5 a.m. crept up on me all too quickly the morning of July 11. I was going to have to run off of around 6 hours of sleep, way the less than my body is used to, especially during the summer. But I felt surprisingly more awake and energetic than usual. The thought of getting ready to head out on my first mission trip was both intimidating and exciting. I arrived at the church and sat down with my familiar small group of friends that were also going on the trip as we listened to the safety and guidelines meeting typical of all organized trips.
Then before I knew it we were loading onto the vans to head out on the 16 hour drive to the still in need, hurricane Katrina ravaged gulf coast of Louisiana armed only with some snacks and of course, my game boy with Pokemon Red Version. My friends and I were lucky enough to all make it into the same van but we had some extra seats. These seats were soon taken by some girls who were the last ones out of the building.
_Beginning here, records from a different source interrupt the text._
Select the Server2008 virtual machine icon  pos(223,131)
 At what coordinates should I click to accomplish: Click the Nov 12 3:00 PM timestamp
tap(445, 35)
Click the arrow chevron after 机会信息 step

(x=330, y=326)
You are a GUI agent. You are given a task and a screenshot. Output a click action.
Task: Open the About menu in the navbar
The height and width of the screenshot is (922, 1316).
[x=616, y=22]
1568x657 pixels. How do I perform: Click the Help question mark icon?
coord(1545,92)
None of us had ever met before so naturally, we all politely said hi, and my friends and I all went straight back to playing our games. After about an hour or so we finally struck up conversation with them. Turns out that two of them go to our school and will be just a grade ahead of us as seniors. The trip from there on out was characterized by various antics that honestly were not that safe to do in a van, and bantering back and forth just for kicks.
After nearly a full day of driving we finally made it to where we would be staying during the duration of our trip, McNeese States’ old dorm rooms that we found out were to be torn down when we left. On a happier note, they would be providing bedding for us in the rooms. Apparently their idea and my idea of what “bedding” is are completely different. They were old, musty and the most rickety cots I had ever seen. I laid down in one and instantly feared falling straight through the thin mesh.
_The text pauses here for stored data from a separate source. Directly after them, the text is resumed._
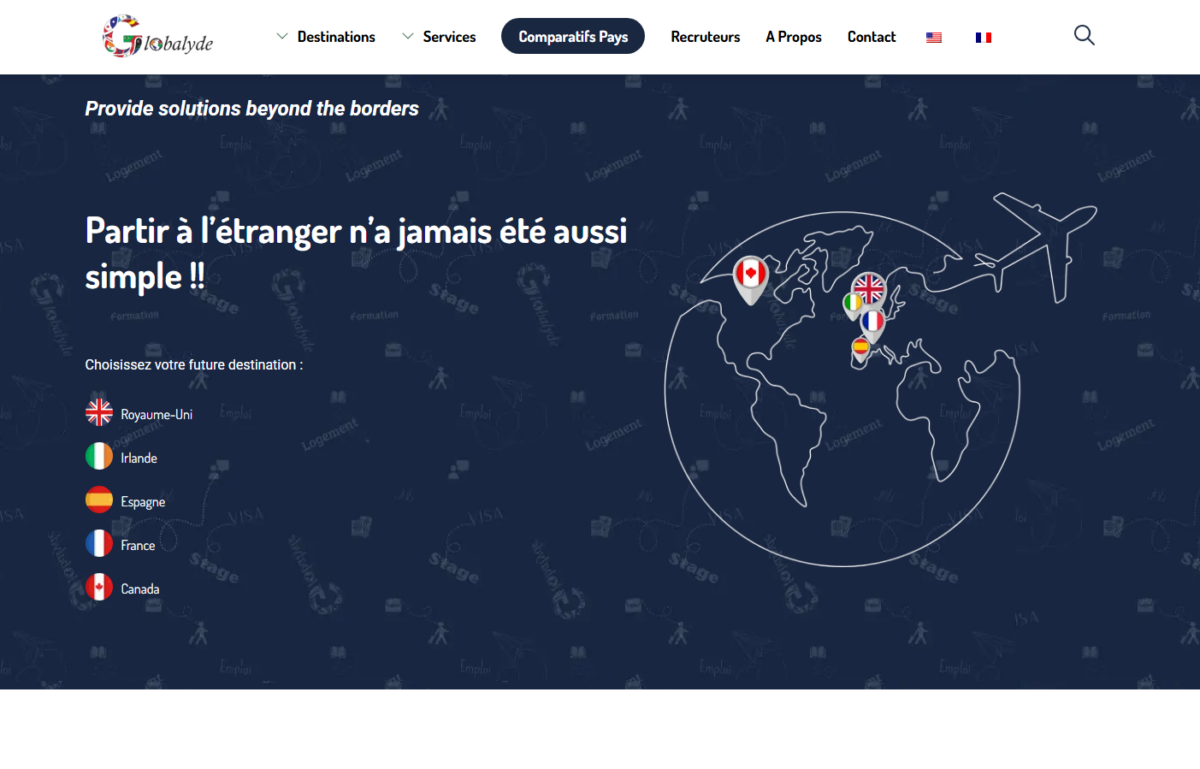1200x769 pixels.
Task: Click the Spain flag pin on globe
Action: tap(860, 348)
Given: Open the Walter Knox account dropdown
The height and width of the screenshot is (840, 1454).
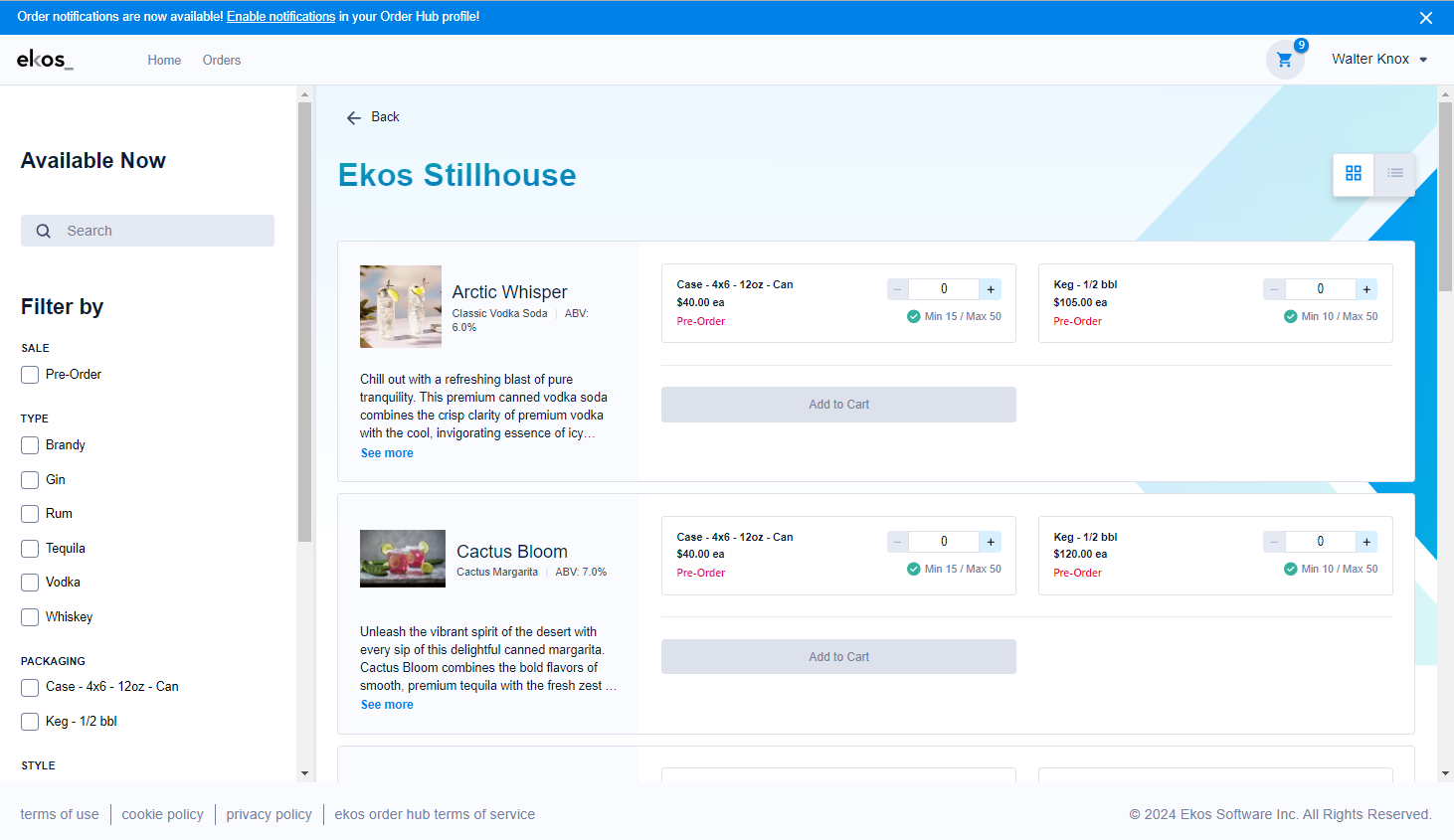Looking at the screenshot, I should pos(1378,60).
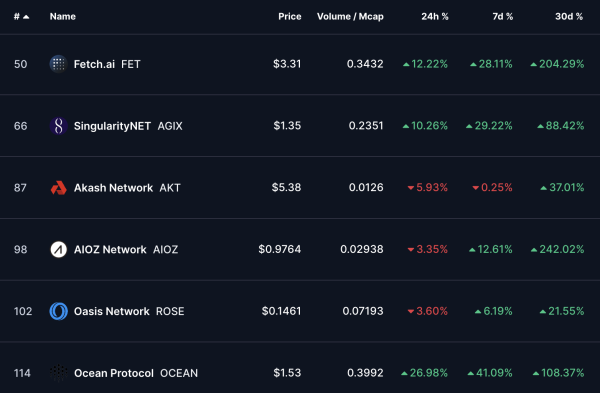The height and width of the screenshot is (393, 600).
Task: Open the Ocean Protocol OCEAN link
Action: (136, 373)
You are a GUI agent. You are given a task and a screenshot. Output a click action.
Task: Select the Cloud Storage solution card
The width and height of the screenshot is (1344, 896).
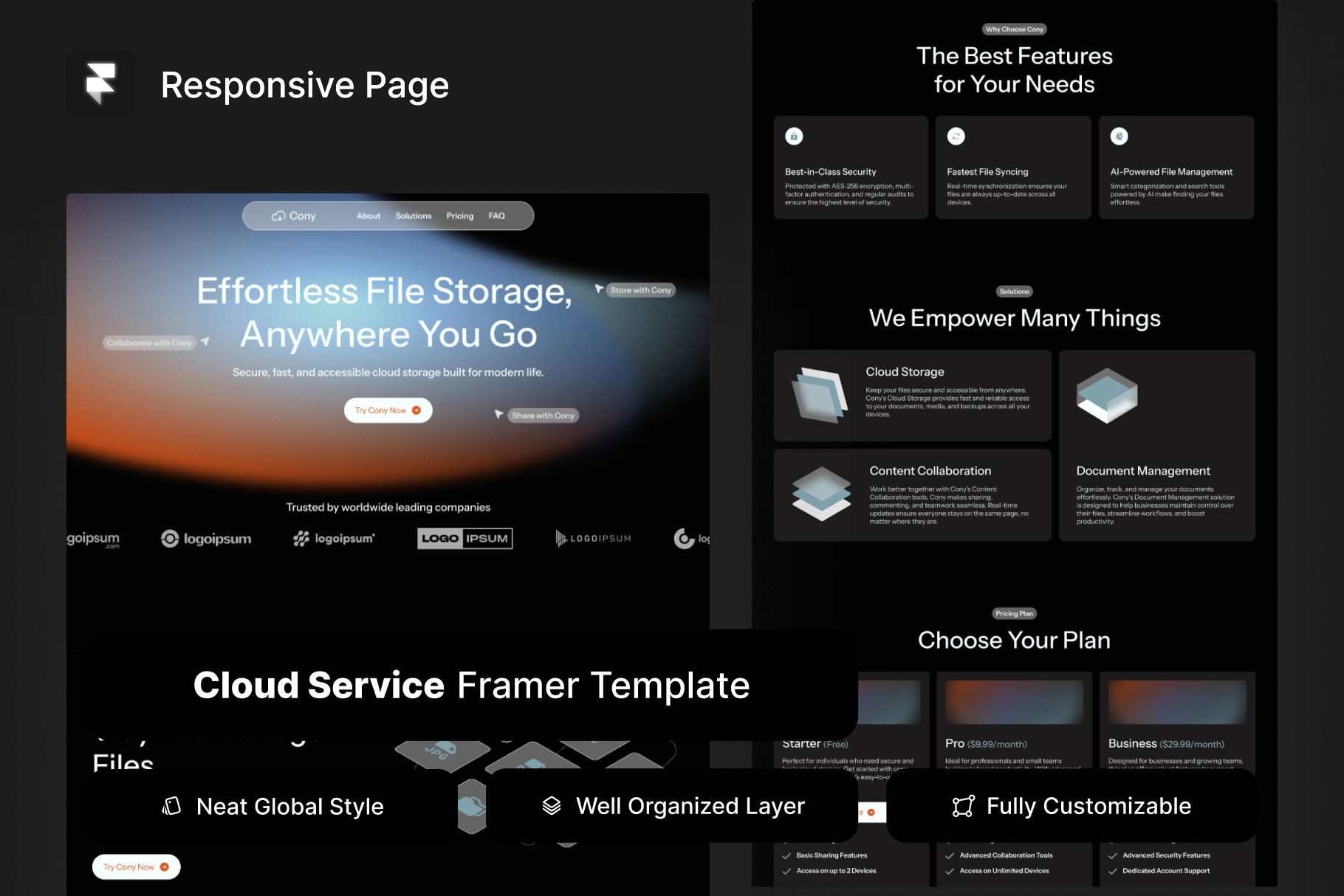[x=912, y=396]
The next day the whole group gathered to be assigned to our work projects. Our group of friends, and newly acquired ones, was split up into two groups which was slightly disappointing at first. My group’s assignment was to help replace rotting wood and repaint the home of a family with a son who had down syndrome. The work days were long and sweltering. I spent what seemed like full days up on a latter just to paint a small area of their house. When I called my parents that night I described the day as feeling as though I was sweating my skin off. After each work day we had a decent amount of free time as well, which we used for ultimate Frisbee games and climbing on to the roof of the dorms. As the week went on I created more new friendships and also strengthened older ones. The sense of unity and friendship that comes from working together for the betterment of others is a simply amazing feeling. I will remember that week for the rest of life. The feeling of doing something good for others and making new friends along the way was something I had never felt before.